> _INSTRUCTION_
Pick up the ClickHouse discussion thread on backward compatibility from its last sentence and continue it.

* Begin DOCUMENT SECTION *

What would be the proper way to handle this? And also, could you include a warning in the changelog about it

tavplubix · 2022-11-11T12:01:46Z

Thanks for reporting this, I've just reverted these changes, because fortunately they were not released. There are two ways to handle this (the first one is probably better):

Avoid introducing new merge type, just ignore disk space requirements for existing TTLDelete type if we are going to drop whole part.
Introduce a merge tree setting that enables new behavior, disable it by default to avoid creating log entries with new merge type, enable it by default after one year with a note about backward incompatible change in the changelog.

Algunenano · 2022-11-11T12:38:41Z

It makes sense to me to have a path to introduce new features since it will be necessary in the future, but I guess this path is different depending on the change. In this case 2 seems like a good option, as you can turn it on in the settings once you upgrade the cluster completely.

One of my greatest concerns is how to avoid breaking old servers when running with newer ones, mostly because otherwise it's impossible to do upgrades without strict human supervision and because sometimes you find in production that something isn't working as before and having the option to downgrade is always nice (not ideal, but it might save the night). This is why we are running our internal tests mixing CH versions in a cluster and monitoring failures and system.errors and why we happened to detect this change as incompatible. We only check a small part of all the CH features (we didn't detect the serialization change either) but I hope between that and further improvements to CH's CI itself it will be easier to avoid these problems.

tavplubix · 2022-11-11T14:52:11Z

There are some general rules about backward compatibility in ClickHouse (just to clarify, the list is probably incomplete):

We put some efforts to maintaining one year compatibility window (which includes 2 LTS versions). It means that any two versions should be able to work together in a cluster if difference between them is less than 1 year (or if there's less then 2 LTS versions between them). However, it's not recommended to keep cluster in such state for a long time, because some minor issues are possible (like slowdown of distributed queries, retriable errors in some background operations in ReplicatedMergeTree, etc).
If difference between versions is more than 1 year, then it's recommended to upgrade with downtime (stop all servers, upgrade all servers, run all servers) or to upgrade through an intermediate version. It's not guaranteed that such versions can work together, but major issues (like data loss/corruption) must not happen if you accidentally run them together. But it's expected that all queries may just fail, for example.
It should be possible to downgrade to a compatible version (less than 1 year old) if you have not started to use new features yet. But once you started, you cannot go back. New features are usually controlled by settings (at first disabled by default, then enabled after ~1 year). Running query of some new type or using some new syntax may also enable a new feature.

* End DOCUMENT SECTION *
* Begin DATA LISTING *

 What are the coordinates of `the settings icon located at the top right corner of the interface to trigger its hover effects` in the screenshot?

* End DATA LISTING *
* Begin DATA LISTING *

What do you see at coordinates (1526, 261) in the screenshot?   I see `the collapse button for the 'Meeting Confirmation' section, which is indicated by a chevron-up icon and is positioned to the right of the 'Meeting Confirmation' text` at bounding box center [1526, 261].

* End DATA LISTING *
* Begin DATA LISTING *

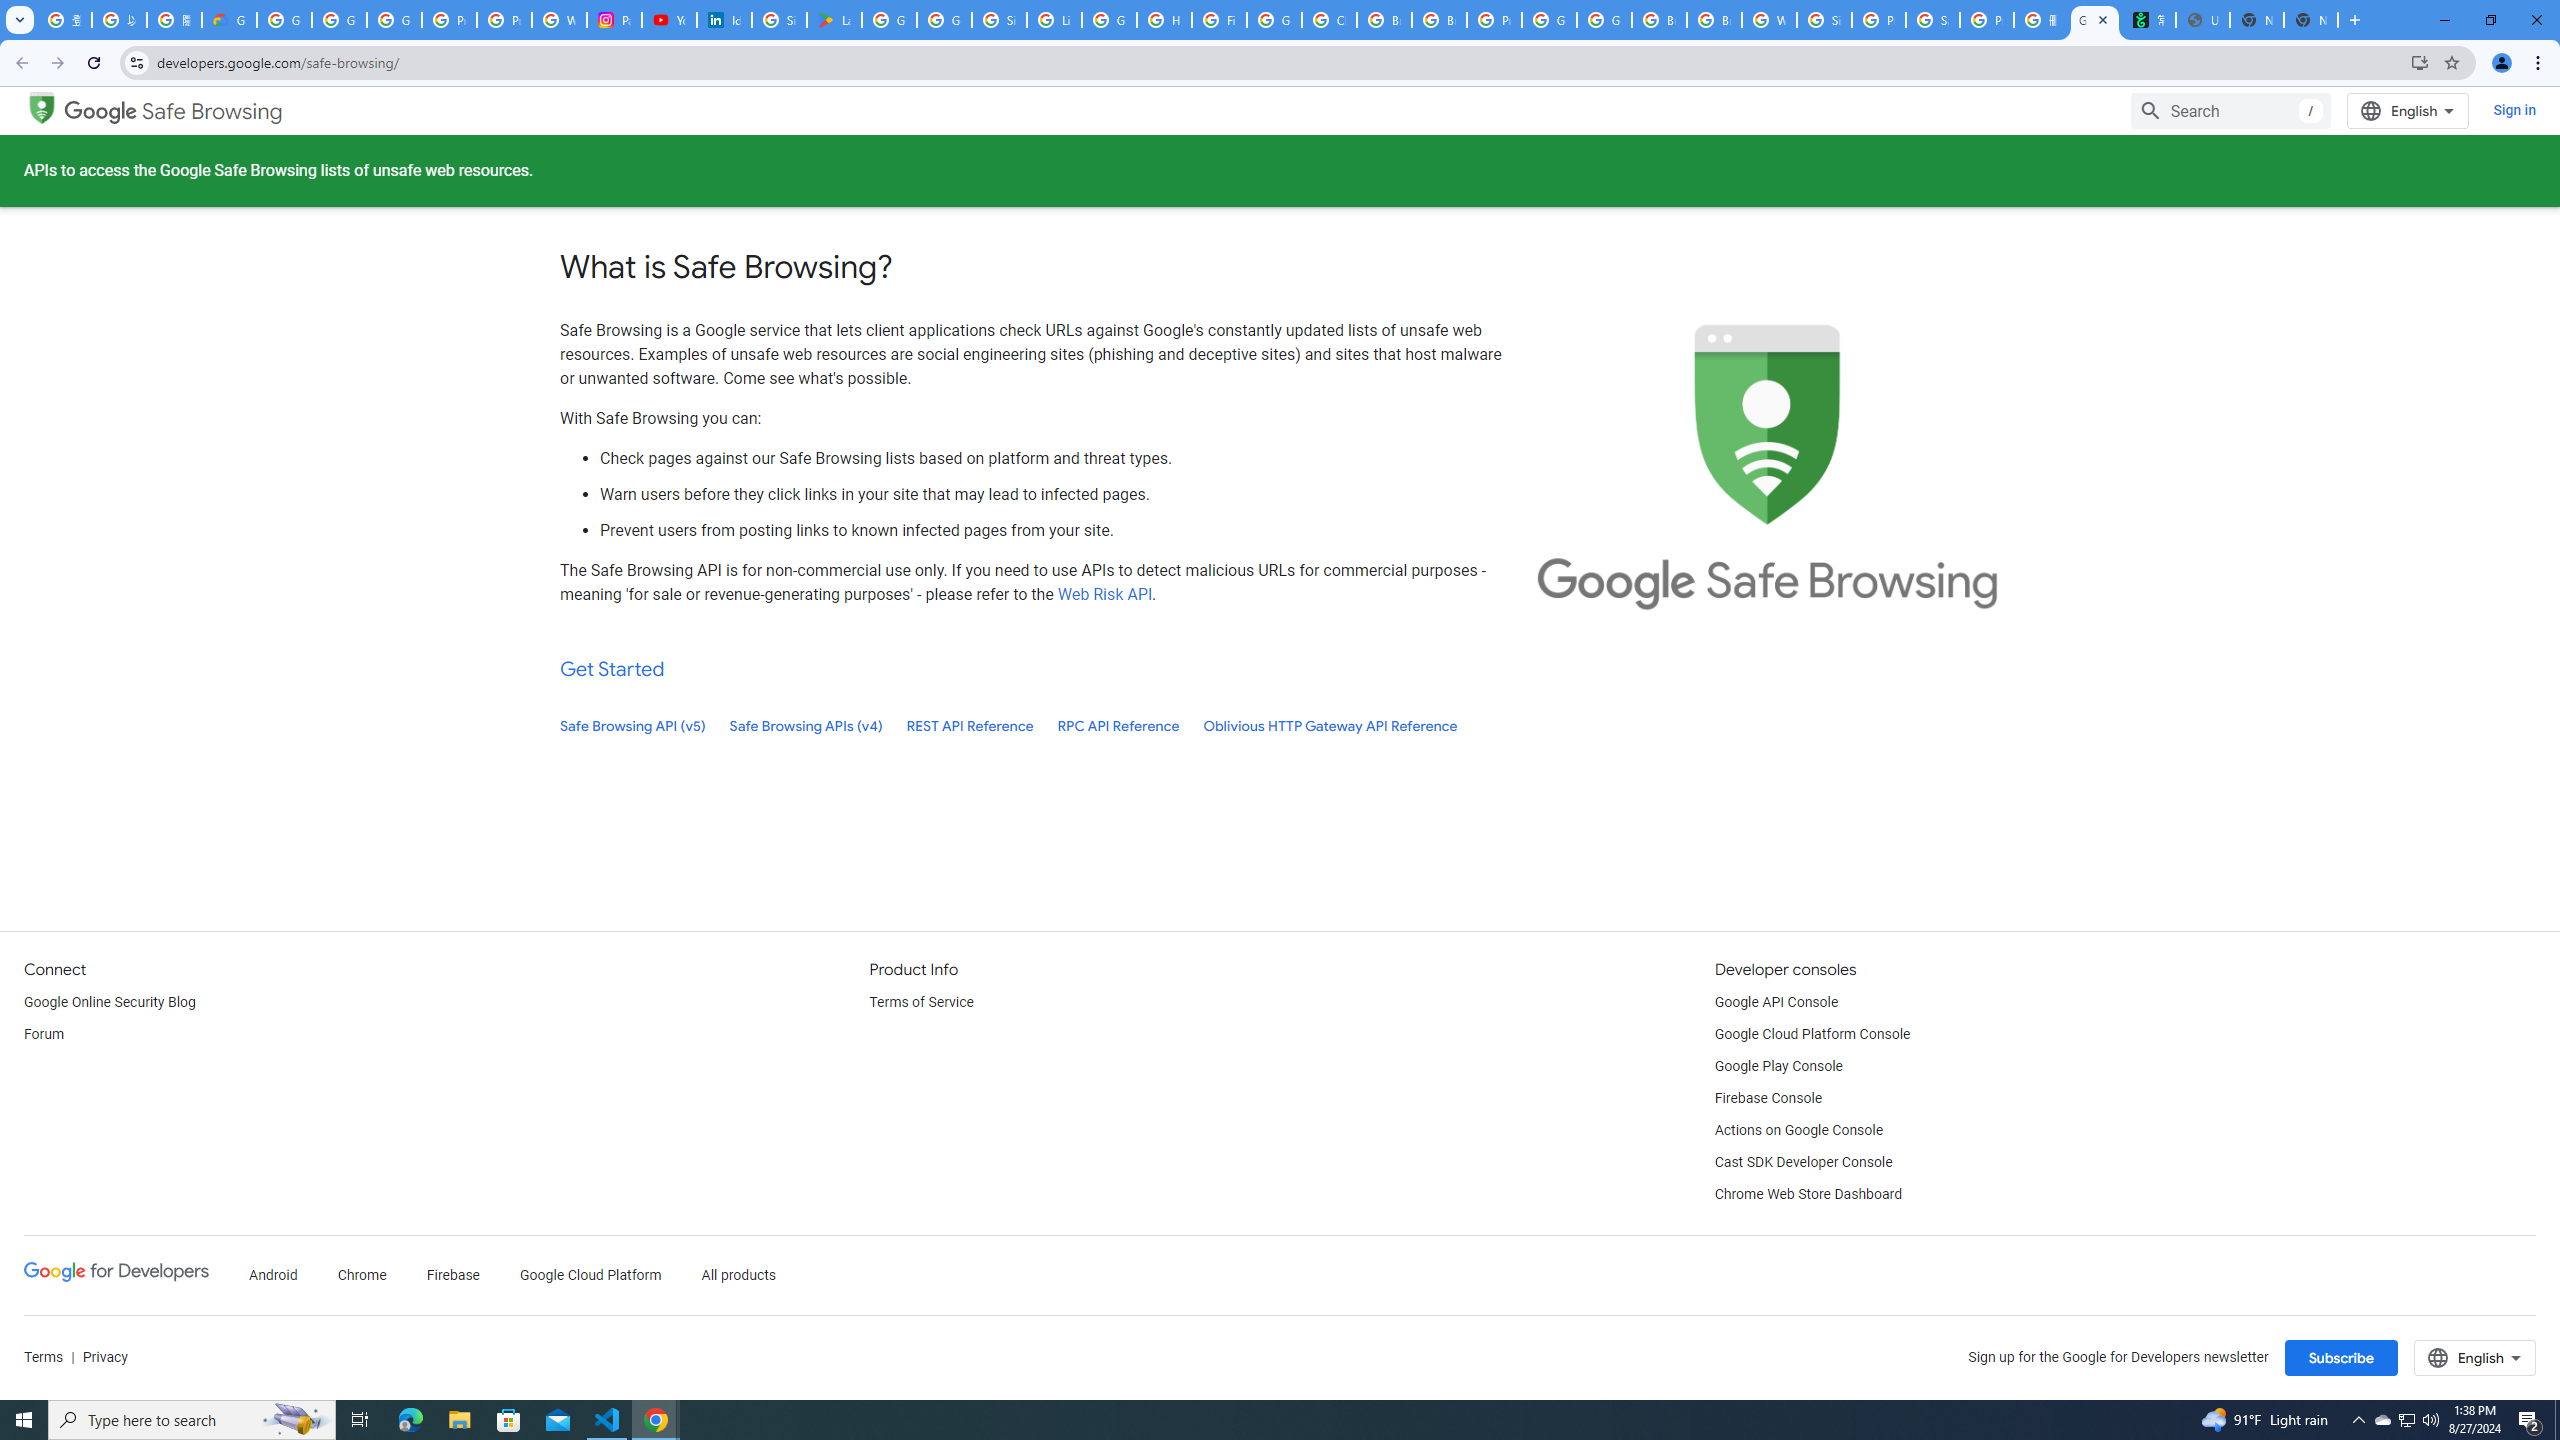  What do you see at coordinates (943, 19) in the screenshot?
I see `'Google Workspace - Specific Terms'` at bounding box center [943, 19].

* End DATA LISTING *

> _RESPONSE TO THE TASK_
Native protocol is always compatible (you can use any version of client with any version of server)
Compatibility of experimental features can be broken at any moment in any way
Sometimes these rules can be violated if an incompatibility affects only marginal usecases. Or if the only way to fix a major issue (potential security issue, data loss/corruption, incorrect query result, etc) is to make backward incompatible change or if compatible solution would be too complicated. Such changes must be highlighted in the changelog as "backward incompatible change".

AFAIK, these principles are not documented anywhere and we don't have clear recommendations about upgrading in the documentation, it would be great to add some (cc: @DanRoscigno)

The problem with this improvement is that it may write new "merge type" into zk despite a user did not enable any new features. It makes downgrade impossible and it's a bug (it violates the third rule, the fifth and sixth are not applicable here).

The typical path of introducing an incompatible feature is the option 2 I described in the comment above. Sometimes it possible to write special code that makes new version compatible with old ones without extra settings and remove that compatibility code after one year (we had a lot of such tricks in ReplicatedMergeTree for working with metadata in zk).

Unfortunately, our CI is still quite poor in terms of catching incompatibilities and sometimes we do not notice that some change can be incompatible, so we really appreciate community help on that.

Maybe we can try to introduce another check that is similar to functional tests with Replicated database (it runs cluster of 3 nodes), but runs one server of old version. Or run 2 nodes cluster in BC check in Stress tests with previous and current versions. The main problem is that it's not clear how to automatically distinguish compatibility issues from expected errors (even now BC check finds tons of completely irrelevant errors that may normally happen).

Algunenano · 2022-11-11T15:01:43Z

This is gold @tavplubix. Thanks a lot for all this information.

zhongyuankai · 2022-11-14T02:35:03Z

Introduce a merge tree setting that enables new behavior, disable it by default to avoid creating log entries with new merge type, enable it by default after one year with a note about backward incompatible change in the changelog.

@tavplubix I'm very sorry for not being thoughtful, I think the second approach is better, I will submit a patch to fix this problem.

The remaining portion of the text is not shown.